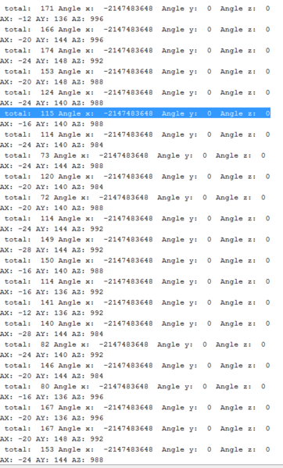This screenshot has height=468, width=283.
Task: Select the line showing 'total: 72'
Action: click(x=135, y=198)
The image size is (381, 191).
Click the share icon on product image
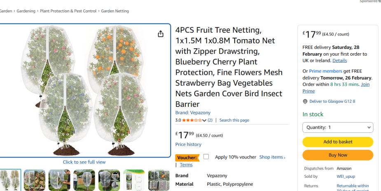pyautogui.click(x=161, y=34)
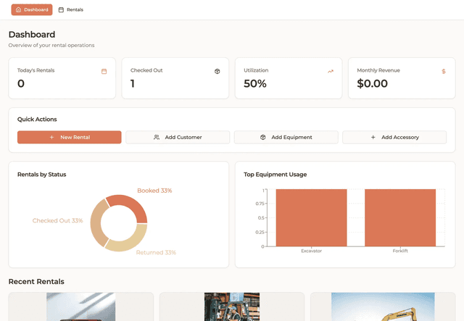
Task: Select the Returned donut chart segment
Action: click(x=132, y=241)
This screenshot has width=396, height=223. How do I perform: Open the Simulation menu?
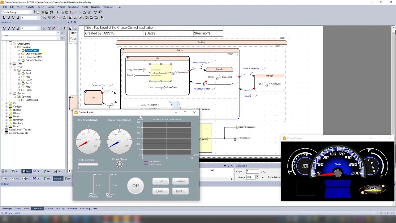(73, 7)
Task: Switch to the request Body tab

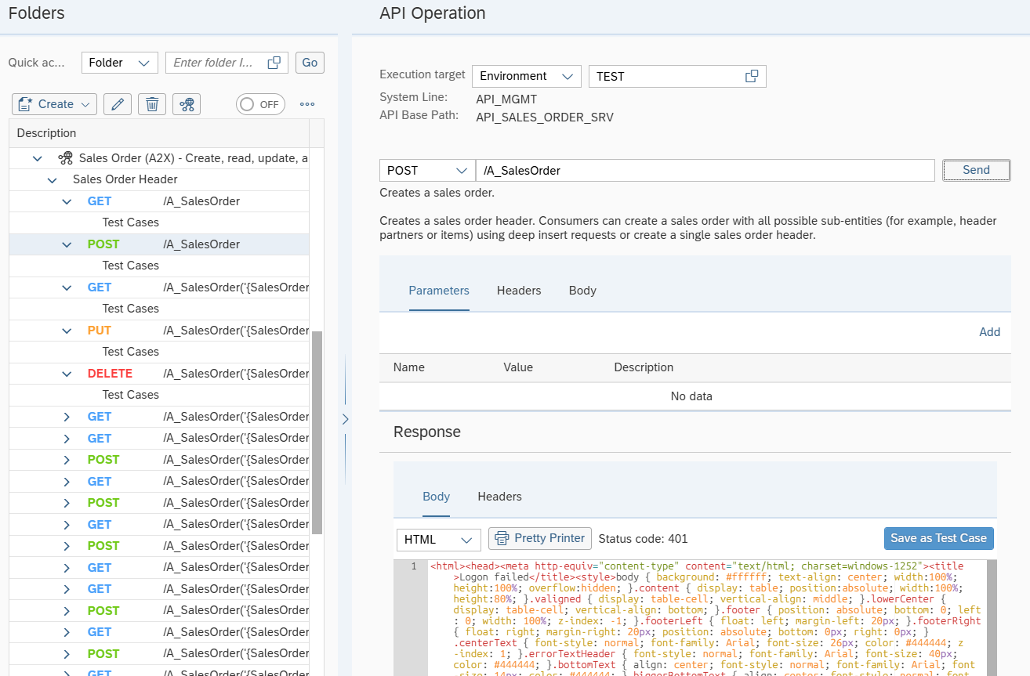Action: click(x=582, y=291)
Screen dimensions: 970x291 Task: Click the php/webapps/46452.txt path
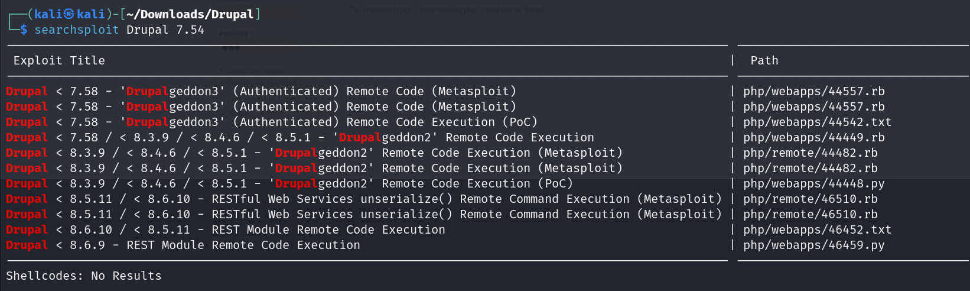817,229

=-=-=-=-=

**Prompt:** Quote exactly the lines from the one that contains "This screenshot has width=396, height=223." through the end of the listing above, both ends included, leaving out the pictures.

**Completed task:**
This screenshot has width=396, height=223. How do I perform: Open the Simulation menu?
(73, 7)
Task: Switch to the request Body tab

Action: click(x=582, y=291)
Screen dimensions: 970x291 Task: Click the php/webapps/46452.txt path
817,229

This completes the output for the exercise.